No, It’s Not Price Controls: Trump’s Executive Order to Reduce the Prices Medicare Pays for Medicines

Michael F. Cannon

Government should not purchase medicines for civilians. Period. The US Medicare and Medicaid programs illustrate why. Medicare pays significantly higher prices for medicines than other government programs. Medicaid likewise overpays for prescription drugs and has spillover effects that increase drug prices for private purchasers. These programs pay excessive prices partly because Congress largely let the pharmaceutical industry write each program’s drug-pricing rules.

Government should get out of the business of purchasing or subsidizing medicines for civilians. In other words, the price that Medicare and Medicaid should be paying for drugs is $0.00. To the extent that Trump’s executive order moves the prices Medicare pays for medicines closer to the ideal price of $0.00, it is a step in the right direction.

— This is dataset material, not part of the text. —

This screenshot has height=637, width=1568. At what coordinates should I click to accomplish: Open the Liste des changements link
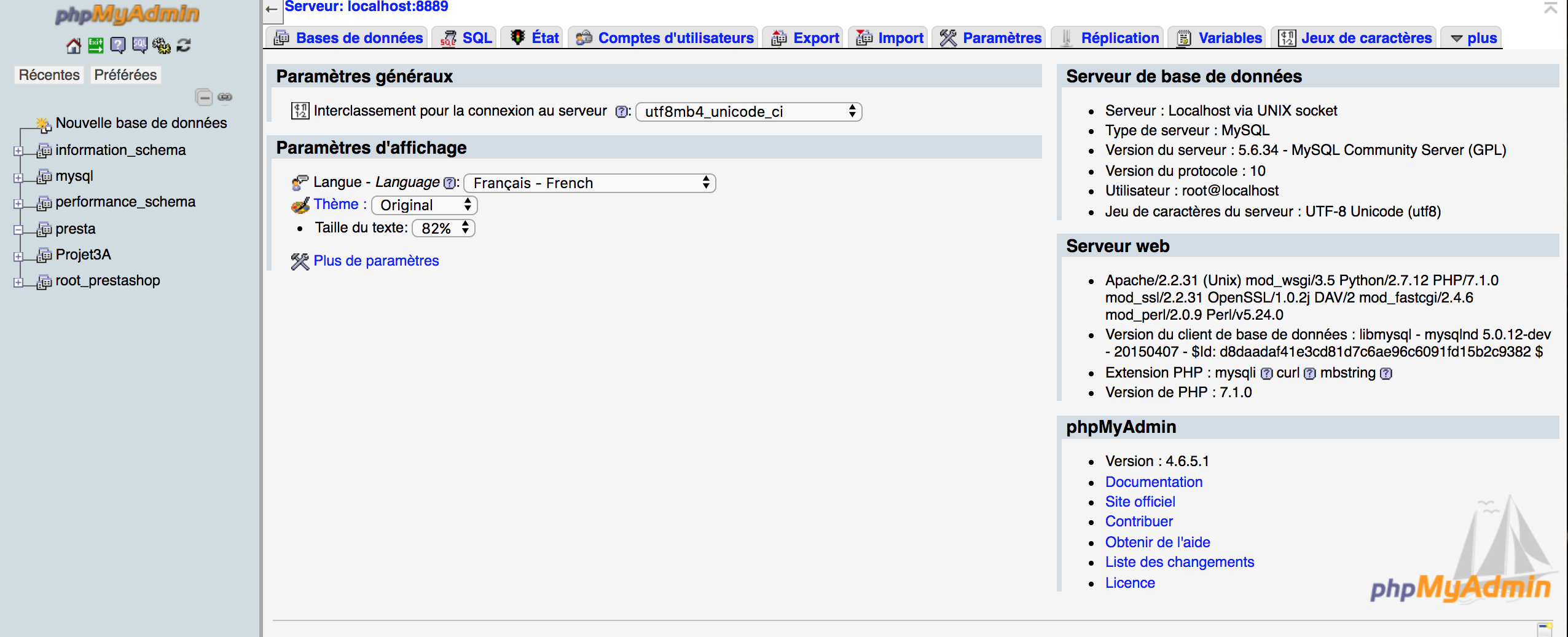[x=1179, y=562]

It is not a “price control” when the government reduces the prices Medicare pays for drugs. Price controls are coercive restraints government places on private actors. If Medicare pays less for drugs, by contrast, private actors remain free to buy and sell at whatever prices make them happy.

If Congress fears that lower Medicare prices would lead to insufficient pharmaceutical research, development, and innovation, the way to correct that market failure is to adjust the patent system. Medicare is not a drug-innovation program. Moreover, the patent system is constitutional. Medicare is not.